Il business delle acque minerali in Italia complessivamente s’aggira attorno ai due miliardi di euro l’anno, spartiti tra 160 imprese che immettono sul mercato 280 marche differenti e danno lavoro a circa 7mila dipendenti più oltre i 30mila nell’indotto

Il business delle acque minerali in Italia complessivamente s’aggira attorno ai due miliardi di euro l’anno, spartiti tra 160 imprese che immettono sul mercato 280 marche differenti e danno lavoro a circa 7mila dipendenti più oltre i 30mila nell’indotto. Il consumo interno assorbe quasi tutta la produzione nazionale, che l’anno scorso ha sfondato gli 11 miliardi di litri: ogni italiano in media beve 182 litri l’anno, 41 in più dei francesi, il quadruplo degli americani. Un’indagine di Legambiente fa notare che "il comparto è tuttora in larga parte governato da un regio decreto del 28 settembre 1919", aggiornato solo in parte: ogni regione così concede le proprie sorgenti a tariffe diverse, stabilite con principi diversi.
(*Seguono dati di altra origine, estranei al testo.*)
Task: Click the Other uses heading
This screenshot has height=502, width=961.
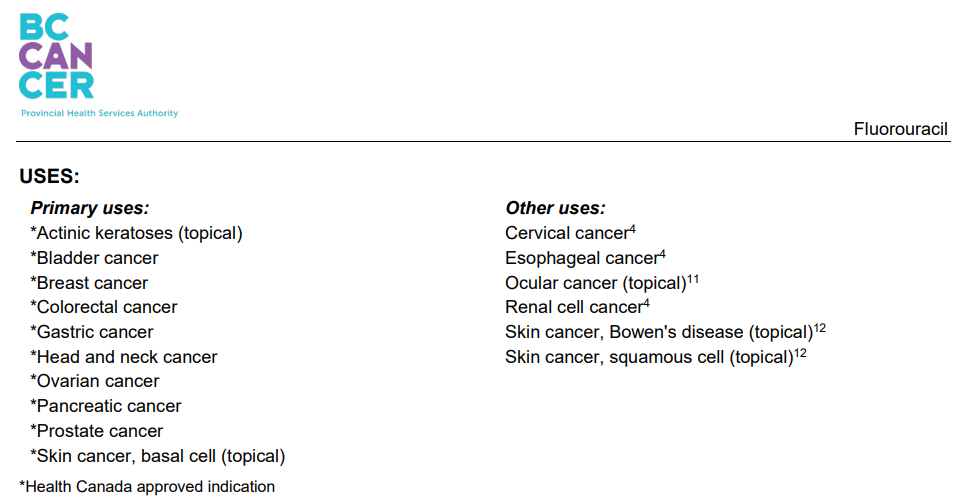Action: [x=555, y=208]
Tra gli esempi: in Abbruzzo, indipendentemente dalla quantità prodotta, si paga un forfait annuale di 2.582,28 euro per le minerali e 1.291,14 euro per le acque di sorgente. Alcune regioni invece fissano il canone in base al numero di ettari assegnati per svolgere l’attività: così in Puglia (1,03 euro ogni 10mila metri quadrati di concessione), in Liguria (5,01), nelle Marche (5,16), In Emilia Romagna (10,33), in Piemonte (20,65), in Sardegna (32,1), in Campania (32,87), nel Lazio (61,97) e in Toscana (63,5). La Lombardia, che nel 2003 ha decuplicato i canoni, nel 2001 ha speso 26 milioni di euro per lo smaltimento delle bottiglie di plastica, diciassette volte di più rispetto a quanto incasserà col nuovo tariffario.